ASSIGNMENT: Pick out the lines below that include the string "computer".

PROVIDED RECORDS:

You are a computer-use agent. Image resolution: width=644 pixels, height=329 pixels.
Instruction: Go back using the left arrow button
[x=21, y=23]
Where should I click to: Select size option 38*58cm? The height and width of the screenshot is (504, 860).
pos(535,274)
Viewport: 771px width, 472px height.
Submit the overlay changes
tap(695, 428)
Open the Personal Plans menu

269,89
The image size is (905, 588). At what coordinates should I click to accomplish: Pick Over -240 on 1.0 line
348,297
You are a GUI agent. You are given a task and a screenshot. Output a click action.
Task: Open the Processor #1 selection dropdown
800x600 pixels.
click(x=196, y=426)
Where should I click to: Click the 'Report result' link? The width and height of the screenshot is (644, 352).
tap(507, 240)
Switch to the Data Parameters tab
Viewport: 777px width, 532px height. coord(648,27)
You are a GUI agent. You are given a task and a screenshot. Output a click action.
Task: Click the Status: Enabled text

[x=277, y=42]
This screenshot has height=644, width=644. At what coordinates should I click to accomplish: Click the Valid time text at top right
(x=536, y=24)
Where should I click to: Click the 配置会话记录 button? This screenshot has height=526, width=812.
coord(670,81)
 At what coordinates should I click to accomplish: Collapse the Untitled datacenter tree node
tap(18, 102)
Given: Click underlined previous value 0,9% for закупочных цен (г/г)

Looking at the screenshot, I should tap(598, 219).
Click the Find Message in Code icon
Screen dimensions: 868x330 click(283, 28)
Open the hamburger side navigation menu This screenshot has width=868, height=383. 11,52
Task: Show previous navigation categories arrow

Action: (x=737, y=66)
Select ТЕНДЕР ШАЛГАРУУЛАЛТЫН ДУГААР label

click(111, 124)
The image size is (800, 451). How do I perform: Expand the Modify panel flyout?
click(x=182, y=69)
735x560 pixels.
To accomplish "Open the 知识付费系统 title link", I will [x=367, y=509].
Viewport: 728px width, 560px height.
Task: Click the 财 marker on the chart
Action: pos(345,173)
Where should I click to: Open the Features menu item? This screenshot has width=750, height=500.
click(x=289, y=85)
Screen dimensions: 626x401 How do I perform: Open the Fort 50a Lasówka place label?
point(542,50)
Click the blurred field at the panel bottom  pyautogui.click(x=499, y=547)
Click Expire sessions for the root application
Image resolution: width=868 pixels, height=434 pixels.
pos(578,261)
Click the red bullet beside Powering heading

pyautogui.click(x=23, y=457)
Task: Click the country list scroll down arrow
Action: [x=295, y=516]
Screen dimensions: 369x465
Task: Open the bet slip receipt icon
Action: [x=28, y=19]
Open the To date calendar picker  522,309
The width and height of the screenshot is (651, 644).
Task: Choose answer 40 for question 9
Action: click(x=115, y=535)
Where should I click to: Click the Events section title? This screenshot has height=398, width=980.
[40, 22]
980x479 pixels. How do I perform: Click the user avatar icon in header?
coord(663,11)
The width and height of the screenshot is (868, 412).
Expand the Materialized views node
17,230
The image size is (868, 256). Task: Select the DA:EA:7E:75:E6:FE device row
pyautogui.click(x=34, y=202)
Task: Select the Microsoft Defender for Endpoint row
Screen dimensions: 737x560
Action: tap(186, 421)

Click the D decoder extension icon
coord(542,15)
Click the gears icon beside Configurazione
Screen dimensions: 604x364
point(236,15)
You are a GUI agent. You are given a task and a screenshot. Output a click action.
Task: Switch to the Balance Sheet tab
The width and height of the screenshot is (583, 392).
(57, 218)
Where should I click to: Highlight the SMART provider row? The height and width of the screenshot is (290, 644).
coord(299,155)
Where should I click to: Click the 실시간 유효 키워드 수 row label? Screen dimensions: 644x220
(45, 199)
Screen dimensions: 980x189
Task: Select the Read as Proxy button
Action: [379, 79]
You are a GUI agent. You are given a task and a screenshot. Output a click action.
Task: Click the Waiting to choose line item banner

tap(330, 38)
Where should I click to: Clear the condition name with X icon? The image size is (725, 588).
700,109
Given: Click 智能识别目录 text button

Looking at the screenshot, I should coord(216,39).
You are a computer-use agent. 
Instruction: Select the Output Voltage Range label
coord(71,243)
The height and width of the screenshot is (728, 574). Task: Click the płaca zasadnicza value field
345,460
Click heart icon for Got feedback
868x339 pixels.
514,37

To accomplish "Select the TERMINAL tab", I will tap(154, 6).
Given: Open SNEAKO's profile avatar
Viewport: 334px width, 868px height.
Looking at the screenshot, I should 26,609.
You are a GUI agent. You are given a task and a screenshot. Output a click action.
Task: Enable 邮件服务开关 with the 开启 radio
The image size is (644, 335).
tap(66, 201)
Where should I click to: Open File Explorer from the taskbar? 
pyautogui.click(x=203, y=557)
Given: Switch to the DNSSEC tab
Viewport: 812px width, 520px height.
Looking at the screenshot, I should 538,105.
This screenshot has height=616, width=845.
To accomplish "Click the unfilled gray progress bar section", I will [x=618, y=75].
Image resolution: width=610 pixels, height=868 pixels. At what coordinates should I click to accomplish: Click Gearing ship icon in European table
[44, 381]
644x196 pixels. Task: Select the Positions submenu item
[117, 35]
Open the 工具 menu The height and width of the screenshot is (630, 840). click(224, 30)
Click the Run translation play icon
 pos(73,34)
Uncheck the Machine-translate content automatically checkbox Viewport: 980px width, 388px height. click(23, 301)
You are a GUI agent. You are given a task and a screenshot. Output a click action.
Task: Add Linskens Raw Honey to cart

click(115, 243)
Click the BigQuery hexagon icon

WORKED SOLUTION:
You are a computer-use agent. Image resolution: width=644 pixels, height=329 pixels.
You are a computer-use agent. 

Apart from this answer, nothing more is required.